As questões territoriais também aparecem como indicativo da engrenagem do sistema de Justiça: em 19,4% dos casos há menção explícita de o local da ocorrência ter sido em favela ou comunidade. A referência aumenta consideravelmente de acordo com o crime: nos casos de uso pessoal, apenas 3% registram o território, número que salta para 15% nos processos de tráfico e vai a 45% quando a imputação é de associação para o tráfico.

O relatório destacou ainda que a maconha foi a droga mais comum em casos de uso (59,6%) enquanto cocaína foi a mais recorrente em casos de tráfico (79,5%). “Homens, jovens, negros, moradores das favelas e das periferias formam o maior contingente de réus da Lei de Drogas”, destaca a pesquisa. “Eles são os alvos de um sistema penal que vai sempre enxergá-los como suspeitos, num País marcado pelo racismo e pela desigualdade”.

É a imputação policial quem define o destino do processo, argumenta o estudo do CESeC. Quem é enquadrado por tráfico ou associação tem 94% de chance de ser denunciado pelo Ministério Público, ao contrário de quem é enquadrado por porte para consumo pessoal. Entre os acusados por associação, 73% recebem denúncia por associação, tráfico, ou ambos. Quando os dois crimes são imputados conjuntamente, 85% acabam denunciados por essas mesmas tipificações.

O recorte etário é outro marcador: réus mais velhos aparecem mais nos processos de uso, enquanto jovens — sobretudo jovens negros — são mais enquadrados como traficantes. Os pesquisadores sustentam não ter encontrado indícios de que o MP, diante de imputações iguais, denuncie mais negros do que brancos. “A desigualdade aparece em outro ponto: negros e pobres estão sobrerrepresentados nos crimes de maior risco processual, como tráfico e associação. Como esses crimes quase sempre resultam em denúncia, o efeito agregado é que negros acabam denunciados com mais frequência”.

Acusados brancos recebem a maioria das ofertas de transação penal 

Um dos achados mais incisivos do estudo é a diferença no acesso à transação penal, acordo que permite substituir a pena de prisão por multa ou restrições de direitos nos casos menos graves. Acusados brancos recebem 60,8% das ofertas. Entre os negros, a chance é 43% menor. O Código de Endereço Postal também pesa: moradores de áreas pobres recebem menos propostas, acusados em áreas de classe média concentram ofertas, e, nas áreas de alta renda, o sistema quase nem chega a propor acordos — porque há 90% de pedidos de arquivamento ou absolvição.
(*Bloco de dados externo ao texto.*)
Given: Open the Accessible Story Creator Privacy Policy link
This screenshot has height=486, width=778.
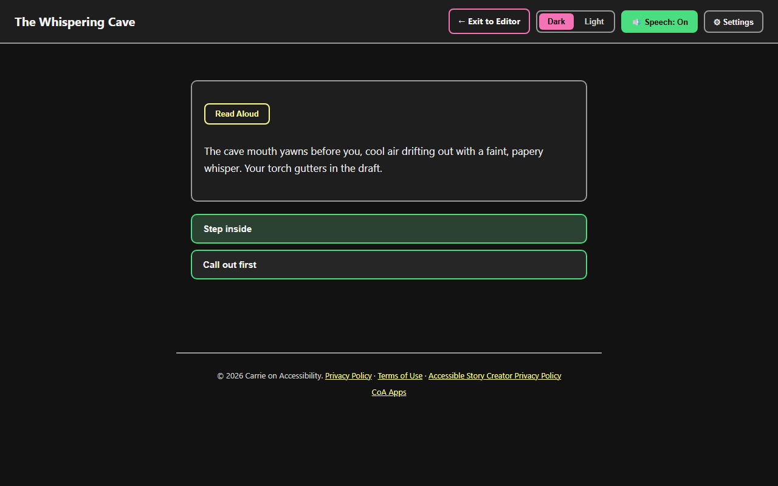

O peso do território alcança o ápice na sentença. Quando há menção explícita de que a ocorrência se deu em favela ou comunidade, 76,5% das decisões resultam em prisão. Se o local é descrito como controlado por facção, o índice sobe para 79,3%. Outra engrenagem automatizadora de condenações é a Súmula 70 do TJ-RJ, a permitir que o depoimento policial seja a única prova do processo — recurso frequentemente acionado em casos originados em favelas.

A disparidade racial também aparece no tempo de pena: pessoas brancas recebem média de 810 dias, pessoas negras, 1.172 dias, um ano a mais. Para Ignacio Cano, sociólogo e professor da UERJ, o estudo evidencia a existência de um procedimento, feito do momento da abordagem até a sentença, que pune mais severamente as pessoas negras. “Quando vemos que ser negro diminui em 43% a possibilidade de oferta de transação penal em comparação com pessoas brancas, é inequívoco afirmar que existe um viés racial contra essa população”.

“Ser negro, jovem, pobre e morar em favela leva a uma quase certeza de condenação pela Lei de Drogas. Essa engrenagem não é uma distorção do sistema: é o modo como ele funciona”, completa Giovanna Monteiro-Macedo, coordenadora da pesquisa do CESeC.